Task statement: Copy nothing but the lines below running from the line containing "Task: Click the Total column header" through the line containing "Given: Click the pencil edit icon", both end lines included.

Stored data entries:
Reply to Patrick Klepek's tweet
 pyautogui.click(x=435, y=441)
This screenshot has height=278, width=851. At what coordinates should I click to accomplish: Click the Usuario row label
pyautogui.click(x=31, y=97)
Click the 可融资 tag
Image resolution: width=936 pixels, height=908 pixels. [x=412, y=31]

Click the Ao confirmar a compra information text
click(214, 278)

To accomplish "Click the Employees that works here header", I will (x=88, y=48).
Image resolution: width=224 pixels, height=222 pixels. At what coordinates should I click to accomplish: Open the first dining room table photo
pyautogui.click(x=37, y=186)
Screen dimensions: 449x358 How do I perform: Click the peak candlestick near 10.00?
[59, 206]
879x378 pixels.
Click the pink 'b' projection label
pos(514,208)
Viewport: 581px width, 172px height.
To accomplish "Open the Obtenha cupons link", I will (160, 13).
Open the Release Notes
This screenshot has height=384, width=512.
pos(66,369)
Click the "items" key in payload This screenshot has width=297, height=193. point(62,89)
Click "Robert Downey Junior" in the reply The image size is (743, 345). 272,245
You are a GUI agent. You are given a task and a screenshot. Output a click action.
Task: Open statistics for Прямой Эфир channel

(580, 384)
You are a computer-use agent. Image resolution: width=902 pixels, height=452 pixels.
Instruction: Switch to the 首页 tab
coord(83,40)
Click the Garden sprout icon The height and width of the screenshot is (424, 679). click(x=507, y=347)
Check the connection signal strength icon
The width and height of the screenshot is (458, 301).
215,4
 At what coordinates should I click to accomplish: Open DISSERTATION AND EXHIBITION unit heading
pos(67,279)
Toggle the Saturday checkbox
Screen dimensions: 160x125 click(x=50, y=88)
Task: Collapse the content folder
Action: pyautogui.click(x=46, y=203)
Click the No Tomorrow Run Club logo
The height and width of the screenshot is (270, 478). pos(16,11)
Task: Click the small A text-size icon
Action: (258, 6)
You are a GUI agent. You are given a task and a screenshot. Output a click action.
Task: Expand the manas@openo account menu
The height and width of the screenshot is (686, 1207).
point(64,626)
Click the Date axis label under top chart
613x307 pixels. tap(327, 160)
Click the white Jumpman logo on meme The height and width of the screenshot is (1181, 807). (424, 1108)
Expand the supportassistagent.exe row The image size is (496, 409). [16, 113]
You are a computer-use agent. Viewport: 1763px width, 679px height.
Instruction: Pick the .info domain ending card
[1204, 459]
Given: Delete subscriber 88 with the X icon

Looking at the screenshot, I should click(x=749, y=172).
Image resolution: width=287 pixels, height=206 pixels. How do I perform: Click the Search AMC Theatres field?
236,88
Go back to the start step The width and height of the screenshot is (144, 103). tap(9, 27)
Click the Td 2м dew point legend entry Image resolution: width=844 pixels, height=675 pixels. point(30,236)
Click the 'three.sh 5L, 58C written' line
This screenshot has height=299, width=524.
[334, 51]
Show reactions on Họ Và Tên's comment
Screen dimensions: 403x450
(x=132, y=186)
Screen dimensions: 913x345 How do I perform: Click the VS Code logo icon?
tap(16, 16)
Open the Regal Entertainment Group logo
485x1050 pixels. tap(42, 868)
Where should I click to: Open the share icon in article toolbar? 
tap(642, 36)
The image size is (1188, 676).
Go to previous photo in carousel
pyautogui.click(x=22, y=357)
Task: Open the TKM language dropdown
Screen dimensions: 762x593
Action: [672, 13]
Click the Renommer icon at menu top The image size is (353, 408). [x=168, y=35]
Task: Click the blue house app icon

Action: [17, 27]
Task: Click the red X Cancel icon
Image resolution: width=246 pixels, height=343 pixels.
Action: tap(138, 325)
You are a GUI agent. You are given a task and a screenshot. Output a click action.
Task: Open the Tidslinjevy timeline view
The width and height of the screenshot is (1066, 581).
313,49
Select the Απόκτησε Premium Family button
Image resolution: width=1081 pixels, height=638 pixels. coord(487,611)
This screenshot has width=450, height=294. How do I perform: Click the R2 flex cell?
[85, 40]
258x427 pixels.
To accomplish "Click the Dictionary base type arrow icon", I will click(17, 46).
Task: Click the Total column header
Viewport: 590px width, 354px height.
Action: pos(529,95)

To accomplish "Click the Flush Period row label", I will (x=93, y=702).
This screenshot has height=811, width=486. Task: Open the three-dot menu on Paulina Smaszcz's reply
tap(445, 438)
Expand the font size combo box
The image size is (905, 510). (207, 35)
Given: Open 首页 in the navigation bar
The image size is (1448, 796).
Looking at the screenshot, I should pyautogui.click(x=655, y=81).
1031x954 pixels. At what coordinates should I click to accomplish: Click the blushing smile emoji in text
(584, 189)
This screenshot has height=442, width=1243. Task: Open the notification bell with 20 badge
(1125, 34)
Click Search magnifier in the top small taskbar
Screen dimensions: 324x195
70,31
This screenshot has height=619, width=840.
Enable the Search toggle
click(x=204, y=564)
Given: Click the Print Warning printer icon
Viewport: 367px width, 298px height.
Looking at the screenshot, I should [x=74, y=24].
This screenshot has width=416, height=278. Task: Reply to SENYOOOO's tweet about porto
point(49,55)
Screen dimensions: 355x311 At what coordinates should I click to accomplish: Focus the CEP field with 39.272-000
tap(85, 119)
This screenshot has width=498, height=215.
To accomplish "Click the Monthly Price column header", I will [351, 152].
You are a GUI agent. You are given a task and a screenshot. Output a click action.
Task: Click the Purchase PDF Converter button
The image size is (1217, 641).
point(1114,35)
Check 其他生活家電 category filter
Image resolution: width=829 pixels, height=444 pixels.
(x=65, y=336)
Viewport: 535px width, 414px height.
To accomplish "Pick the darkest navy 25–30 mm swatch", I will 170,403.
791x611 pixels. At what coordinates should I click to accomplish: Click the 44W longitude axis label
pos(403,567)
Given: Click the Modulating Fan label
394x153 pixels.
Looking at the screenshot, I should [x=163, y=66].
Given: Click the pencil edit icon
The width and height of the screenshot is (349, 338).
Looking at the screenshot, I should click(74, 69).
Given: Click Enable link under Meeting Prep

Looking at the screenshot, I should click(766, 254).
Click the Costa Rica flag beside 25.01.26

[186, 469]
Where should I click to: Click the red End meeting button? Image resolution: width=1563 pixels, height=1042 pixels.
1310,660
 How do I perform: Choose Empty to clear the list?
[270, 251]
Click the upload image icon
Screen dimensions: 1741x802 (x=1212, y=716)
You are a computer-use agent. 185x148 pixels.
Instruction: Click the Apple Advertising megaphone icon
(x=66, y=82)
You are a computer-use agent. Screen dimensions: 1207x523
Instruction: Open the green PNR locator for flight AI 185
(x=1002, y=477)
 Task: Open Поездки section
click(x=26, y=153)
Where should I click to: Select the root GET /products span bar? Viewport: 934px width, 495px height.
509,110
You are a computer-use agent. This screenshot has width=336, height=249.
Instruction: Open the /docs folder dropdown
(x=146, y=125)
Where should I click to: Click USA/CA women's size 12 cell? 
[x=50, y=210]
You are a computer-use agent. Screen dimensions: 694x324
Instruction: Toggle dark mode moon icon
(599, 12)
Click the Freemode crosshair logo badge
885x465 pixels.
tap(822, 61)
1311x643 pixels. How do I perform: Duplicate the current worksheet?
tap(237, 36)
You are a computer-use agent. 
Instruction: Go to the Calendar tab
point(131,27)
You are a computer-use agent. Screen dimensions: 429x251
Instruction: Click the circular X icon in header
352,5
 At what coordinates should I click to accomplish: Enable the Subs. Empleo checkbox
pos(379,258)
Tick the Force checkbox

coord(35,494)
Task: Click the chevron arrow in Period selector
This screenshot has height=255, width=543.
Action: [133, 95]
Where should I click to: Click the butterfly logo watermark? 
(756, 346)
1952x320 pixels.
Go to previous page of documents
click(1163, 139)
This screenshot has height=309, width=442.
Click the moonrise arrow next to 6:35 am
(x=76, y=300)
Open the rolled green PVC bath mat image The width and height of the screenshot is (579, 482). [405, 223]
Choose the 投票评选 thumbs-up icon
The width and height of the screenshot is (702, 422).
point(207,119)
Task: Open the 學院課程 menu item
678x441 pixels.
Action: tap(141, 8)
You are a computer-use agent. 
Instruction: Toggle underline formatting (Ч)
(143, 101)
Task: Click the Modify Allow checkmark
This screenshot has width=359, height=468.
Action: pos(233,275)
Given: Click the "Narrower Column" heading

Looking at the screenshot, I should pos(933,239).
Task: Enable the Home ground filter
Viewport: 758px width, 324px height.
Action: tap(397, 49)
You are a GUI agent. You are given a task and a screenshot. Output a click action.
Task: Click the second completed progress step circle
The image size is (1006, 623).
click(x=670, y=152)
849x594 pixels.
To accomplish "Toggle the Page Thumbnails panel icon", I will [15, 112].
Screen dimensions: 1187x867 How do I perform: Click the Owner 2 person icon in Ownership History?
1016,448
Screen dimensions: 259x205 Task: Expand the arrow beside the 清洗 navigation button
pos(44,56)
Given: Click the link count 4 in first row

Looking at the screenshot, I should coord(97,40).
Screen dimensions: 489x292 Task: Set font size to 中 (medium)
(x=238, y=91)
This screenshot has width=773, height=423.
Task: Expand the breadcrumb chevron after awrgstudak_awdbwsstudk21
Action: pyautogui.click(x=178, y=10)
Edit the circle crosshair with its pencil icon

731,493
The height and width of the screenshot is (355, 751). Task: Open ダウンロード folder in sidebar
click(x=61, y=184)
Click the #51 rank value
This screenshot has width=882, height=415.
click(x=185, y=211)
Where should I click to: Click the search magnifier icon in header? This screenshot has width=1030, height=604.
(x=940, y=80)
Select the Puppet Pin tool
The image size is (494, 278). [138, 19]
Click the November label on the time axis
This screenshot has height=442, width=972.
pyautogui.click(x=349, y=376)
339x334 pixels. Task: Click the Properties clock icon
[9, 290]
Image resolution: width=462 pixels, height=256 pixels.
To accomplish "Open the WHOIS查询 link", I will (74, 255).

Worked solution:
Task: Click the Total column header
Viewport: 590px width, 354px height.
Action: pos(529,95)

To accomplish "Click the Flush Period row label", I will (x=93, y=702).
This screenshot has height=811, width=486. Task: Open the three-dot menu on Paulina Smaszcz's reply
tap(445, 438)
Expand the font size combo box
The image size is (905, 510). (207, 35)
Given: Open 首页 in the navigation bar
The image size is (1448, 796).
Looking at the screenshot, I should pyautogui.click(x=655, y=81).
1031x954 pixels. At what coordinates should I click to accomplish: Click the blushing smile emoji in text
(584, 189)
This screenshot has height=442, width=1243. Task: Open the notification bell with 20 badge
(1125, 34)
Click Search magnifier in the top small taskbar
Screen dimensions: 324x195
70,31
This screenshot has height=619, width=840.
Enable the Search toggle
click(x=204, y=564)
Given: Click the Print Warning printer icon
Viewport: 367px width, 298px height.
Looking at the screenshot, I should [x=74, y=24].
This screenshot has width=416, height=278. Task: Reply to SENYOOOO's tweet about porto
point(49,55)
Screen dimensions: 355x311 At what coordinates should I click to accomplish: Focus the CEP field with 39.272-000
tap(85, 119)
This screenshot has width=498, height=215.
To accomplish "Click the Monthly Price column header", I will [351, 152].
You are a GUI agent. You are given a task and a screenshot. Output a click action.
Task: Click the Purchase PDF Converter button
The image size is (1217, 641).
point(1114,35)
Check 其他生活家電 category filter
Image resolution: width=829 pixels, height=444 pixels.
(x=65, y=336)
Viewport: 535px width, 414px height.
To accomplish "Pick the darkest navy 25–30 mm swatch", I will 170,403.
791x611 pixels. At what coordinates should I click to accomplish: Click the 44W longitude axis label
pos(403,567)
Given: Click the Modulating Fan label
394x153 pixels.
Looking at the screenshot, I should [x=163, y=66].
Given: Click the pencil edit icon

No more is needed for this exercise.